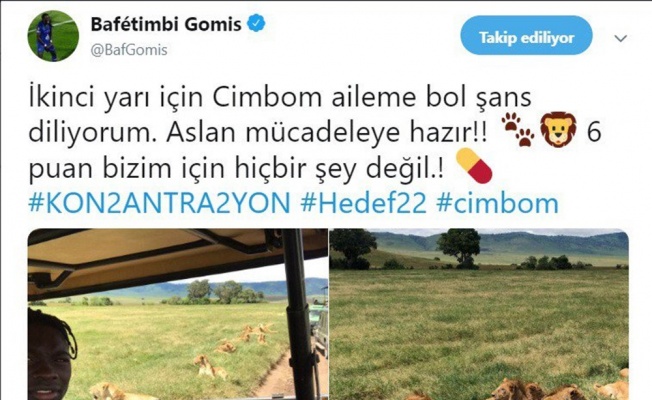Click the yellow and red pill emoji

click(x=474, y=166)
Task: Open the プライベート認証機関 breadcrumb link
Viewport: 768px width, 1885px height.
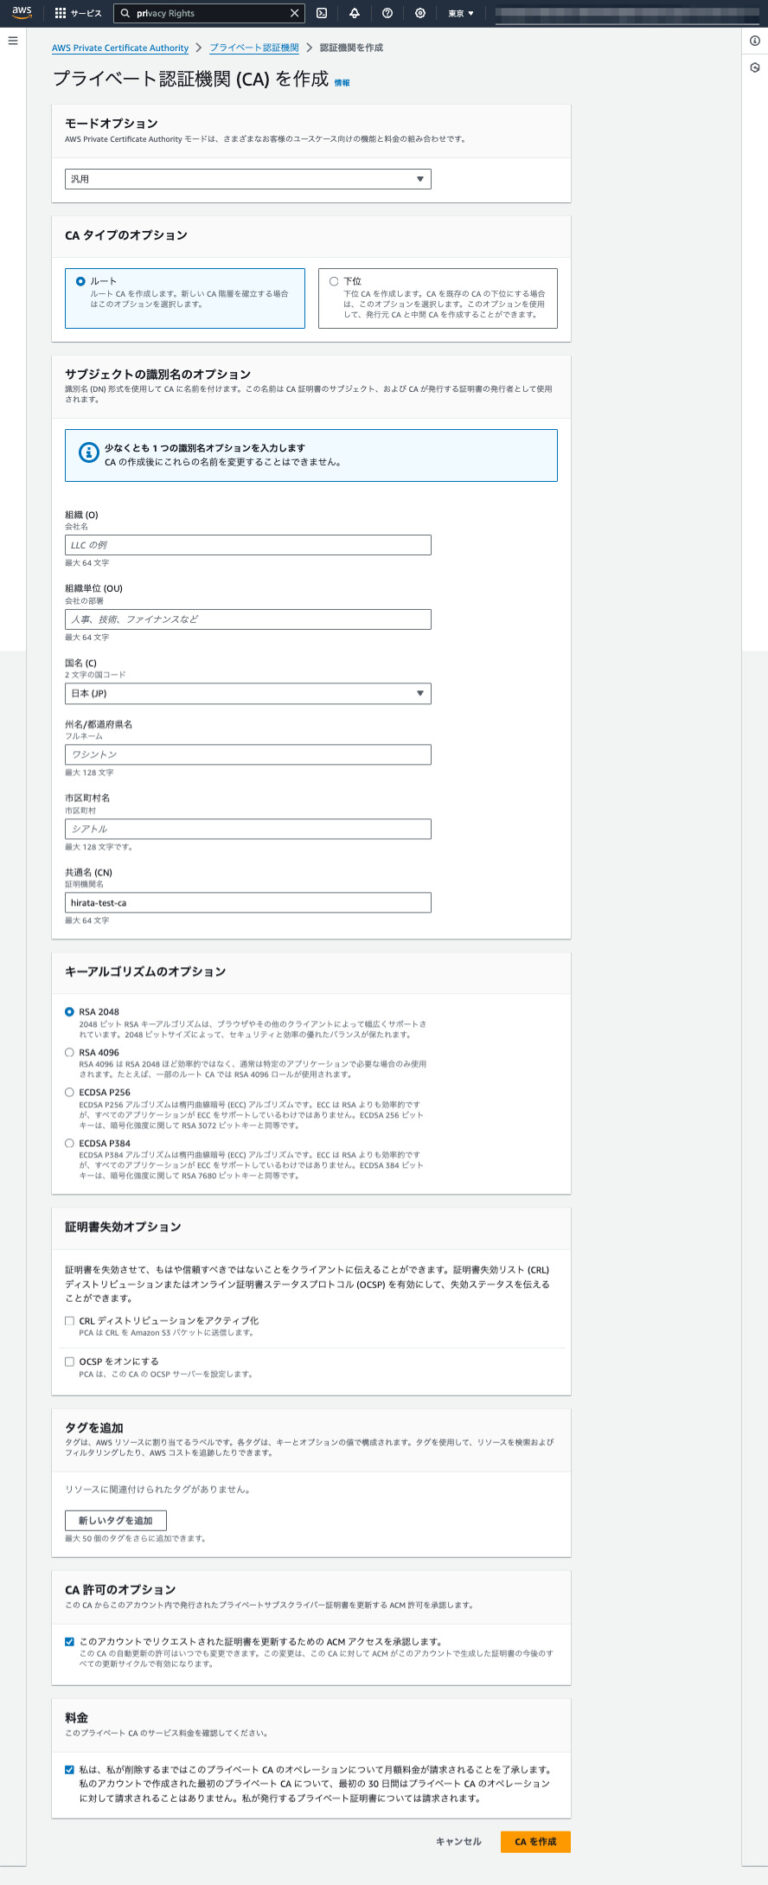Action: (x=254, y=48)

● **Description of the task**:
Only the lines from the one with "Task: Open the プライベート認証機関 breadcrumb link" through the end of the listing above should be output, exactly as written and with no pictures.

● **Exercise output**:
Task: Open the プライベート認証機関 breadcrumb link
Viewport: 768px width, 1885px height.
Action: (x=254, y=48)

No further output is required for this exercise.